START EXERCISE PASSAGE
Convolutional neural network for genomic prediction
To compare with GBLUP, we used a Convolutional Neural Network (CNN) to assess the prediction ability of both within‐series BLUEs (previous section) and across‐series BLUEs. The Python framework ‘Keras’ was used for model development. The CNN operated on a one‐dimensional sequence of marker states, ordered by their mapping position in the genome. The two homozygous states were coded as 0 and 2, and the heterozygous state as 1. Both phenotypic and marker state vectors were rescaled to a range of [0, 1].
For the training set, we selected random samples of 10%, 30%, 60% and 80% of the total data available for each trait. The test set consisted of 100 genotypes that were not in the training set, randomly chosen for each iteration. The process was repeated for 20 runs for each trait and training set size. The CNN was designed to allow a flexible network architecture for each run, with neurons as edges in an acyclic directed graph, organized into several layers to capture linkage and haplotype structure, and genetic interactions, respectively.
The first set of layers focused on feature extraction, followed by layers for pattern recognition. The specific network structure was influenced by a variety of hyperparameters, whose values were optimized using the Hyperband Tuner (Li et al., 2017). The hyperparameter space for the feature extraction section included (1) number of alternating convolution and average pooling layers (three to five), (2) number of filters (ranging from 64 to 512 with a step size of 64) and (3) kernel size (between three and 36 with a step size of three) in the convolution layer. The pool size for the pooling layer was also varied between two and 32 with a step size of 4. The feature extraction output was flattened and relayed into the pattern recognition section.
END EXERCISE PASSAGE
START RECORD EXTRACTS
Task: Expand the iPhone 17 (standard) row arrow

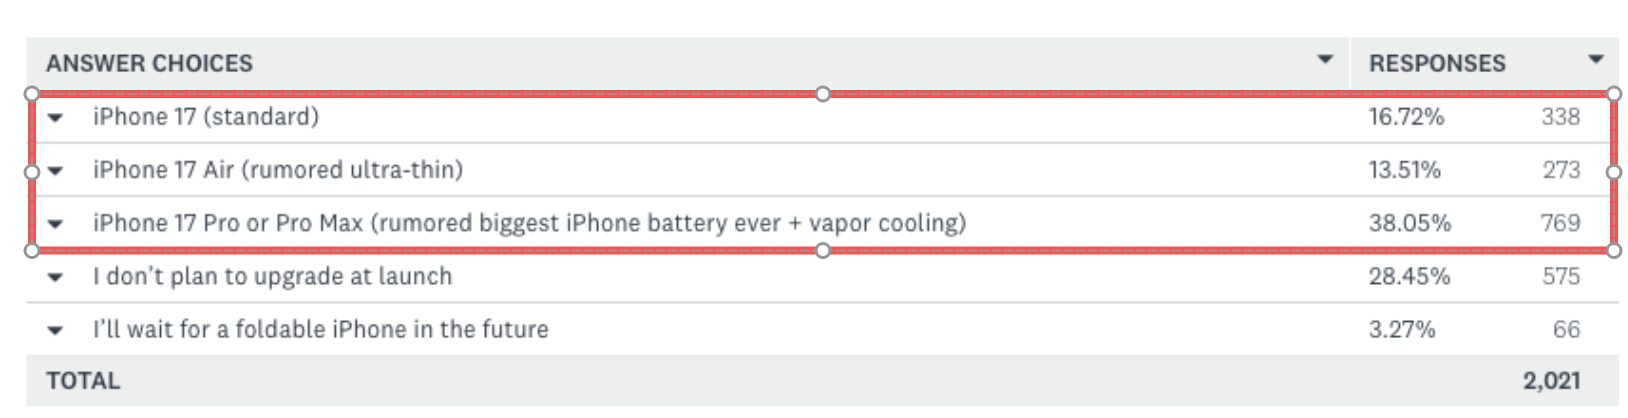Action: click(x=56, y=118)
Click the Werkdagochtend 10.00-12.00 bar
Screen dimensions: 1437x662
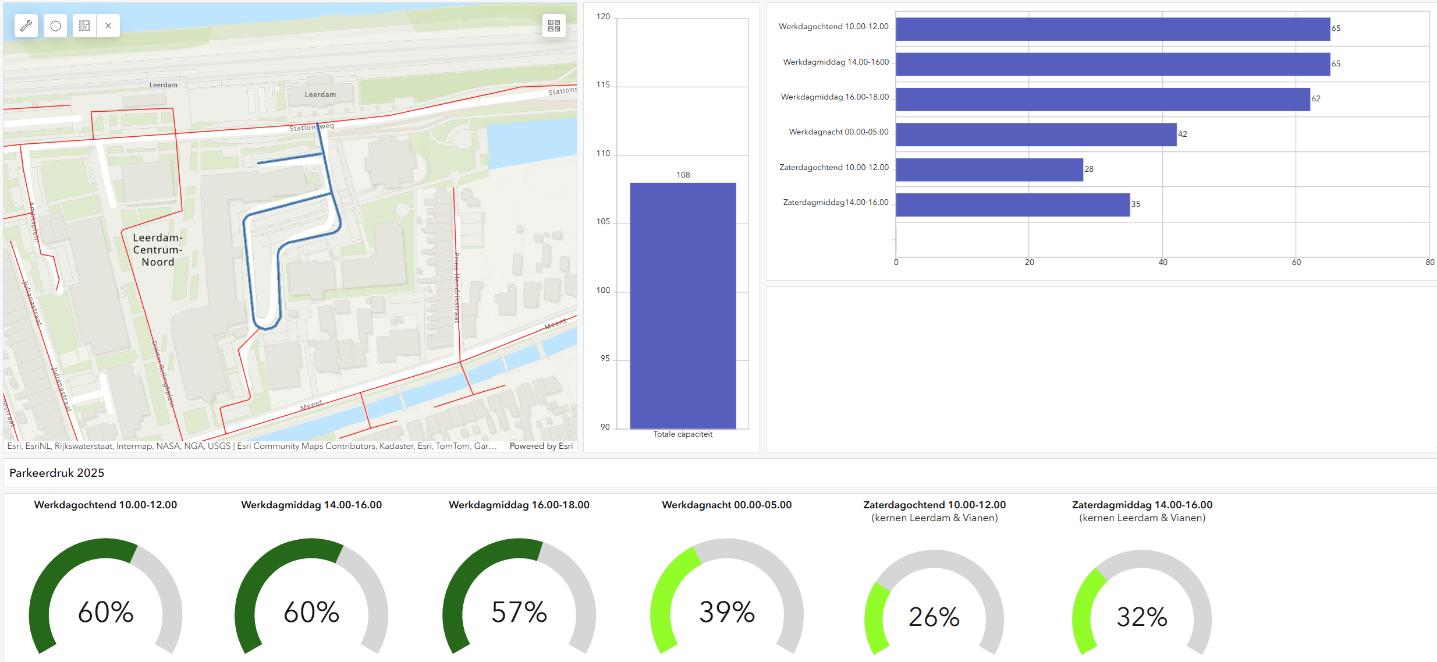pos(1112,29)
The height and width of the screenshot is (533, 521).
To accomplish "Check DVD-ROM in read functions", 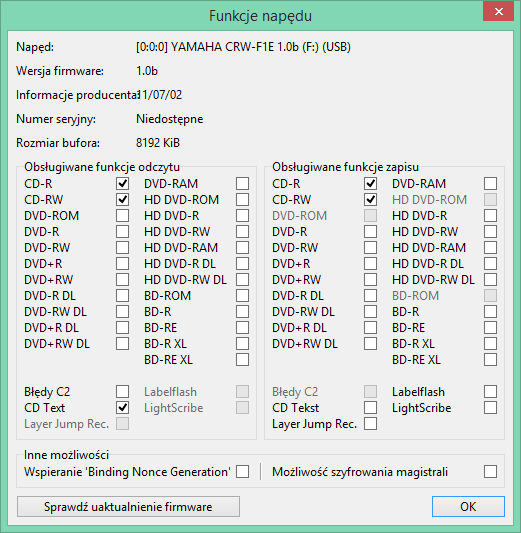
END RECORD EXTRACTS
## PROBLEM DESCRIPTION
Write out the full text on the convolutional neural network for genomic prediction word for word. Rely on the text by itself, without the entries.

## RESPONSE TO THE EXERCISE
Convolutional neural network for genomic prediction
To compare with GBLUP, we used a Convolutional Neural Network (CNN) to assess the prediction ability of both within‐series BLUEs (previous section) and across‐series BLUEs. The Python framework ‘Keras’ was used for model development. The CNN operated on a one‐dimensional sequence of marker states, ordered by their mapping position in the genome. The two homozygous states were coded as 0 and 2, and the heterozygous state as 1. Both phenotypic and marker state vectors were rescaled to a range of [0, 1].
For the training set, we selected random samples of 10%, 30%, 60% and 80% of the total data available for each trait. The test set consisted of 100 genotypes that were not in the training set, randomly chosen for each iteration. The process was repeated for 20 runs for each trait and training set size. The CNN was designed to allow a flexible network architecture for each run, with neurons as edges in an acyclic directed graph, organized into several layers to capture linkage and haplotype structure, and genetic interactions, respectively.
The first set of layers focused on feature extraction, followed by layers for pattern recognition. The specific network structure was influenced by a variety of hyperparameters, whose values were optimized using the Hyperband Tuner (Li et al., 2017). The hyperparameter space for the feature extraction section included (1) number of alternating convolution and average pooling layers (three to five), (2) number of filters (ranging from 64 to 512 with a step size of 64) and (3) kernel size (between three and 36 with a step size of three) in the convolution layer. The pool size for the pooling layer was also varied between two and 32 with a step size of 4. The feature extraction output was flattened and relayed into the pattern recognition section.